§ DOCUMENT SECTION
---
The Breakdown: Defying Death at the Gym

Neat little gymnastics demonstration that you will never catch me attempting, because it looks like an engraved invitation to a serious injury. The physics is much less strenuous, being an exercise in conservation of linear and angular momentum. If you read through the comments you’ll find someone who insists the explanation is wrong, because kinetic energy isn’t conserved in inelastic collisions. But kinetic energy isn’t mentioned in the explanation, so file that under “W” for “WTF?” The same poster returns to dig his hole even deeper by insisting that momentum isn’t conserved, either. It’s scary if they are indeed a teacher of statics and dynamics.

Fuelish

World’s first battery fuelled by air

I don’t think so. No more than your car is fueled by air when you have combustion. The difference is between carrying around oxygen in the cell, and drawing some oxygen in from the air in order to complete the reaction and release energy.
---
§ RECORDED DATA

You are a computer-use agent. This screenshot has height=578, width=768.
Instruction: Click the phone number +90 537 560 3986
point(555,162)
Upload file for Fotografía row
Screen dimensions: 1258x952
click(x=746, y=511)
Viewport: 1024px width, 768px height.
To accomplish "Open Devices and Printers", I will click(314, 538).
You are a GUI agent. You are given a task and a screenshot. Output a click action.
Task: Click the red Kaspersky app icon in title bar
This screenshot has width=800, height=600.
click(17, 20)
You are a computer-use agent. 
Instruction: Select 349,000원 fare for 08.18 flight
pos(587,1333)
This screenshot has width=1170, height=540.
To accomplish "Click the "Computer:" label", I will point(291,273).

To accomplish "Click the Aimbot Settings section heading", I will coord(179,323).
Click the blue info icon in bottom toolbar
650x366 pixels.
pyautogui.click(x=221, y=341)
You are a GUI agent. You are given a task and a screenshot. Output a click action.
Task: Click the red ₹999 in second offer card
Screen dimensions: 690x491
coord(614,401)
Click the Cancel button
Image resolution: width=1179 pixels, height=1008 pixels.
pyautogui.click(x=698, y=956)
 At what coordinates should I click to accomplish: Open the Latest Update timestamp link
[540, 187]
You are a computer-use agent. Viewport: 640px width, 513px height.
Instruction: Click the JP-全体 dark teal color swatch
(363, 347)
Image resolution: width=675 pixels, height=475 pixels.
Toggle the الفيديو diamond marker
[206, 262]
---
§ THINGS TO DO
(a) Answer these questions from the physics blog text:
(i) According to the writer, the gymnastics demonstration is an exercise in the conservation of which two quantities?
(ii) What does the commenter say is not conserved in inelastic collisions?
(iii) To what does the writer compare the claim that a battery is fueled by air?
(b) Resume the physics blog text after its last sentence.

§ RESPONSES TO THE TASKS
(a)
(i) Linear and angular momentum.
(ii) Kinetic energy.
(iii) To saying a car is fueled by air when it has combustion.

(b)
If you go to the group’s website, they explain the basic process:

On discharge, Li+ from the electrolyte and e- from the external circuit combine with O2 from the air, the process is reversible.

The big win is not carrying around Oxygen, which is more than twice as massive as Lithium. There’s also carbon and a catalyst involved, but of course a catalyst gets reused, and so you don’t need a stoichiometric fraction of that present. In the article at Green Car Congress it’s mentioned that the catalyst is Mn.

The Guardian article also claims

And as the cycle of air helps re-charge the battery as it is used, it has a greater storage capacity than other similar-sized cells and can emit power up to 10 times longer.

I see nothing supporting the claim that any kind of recharging is going on.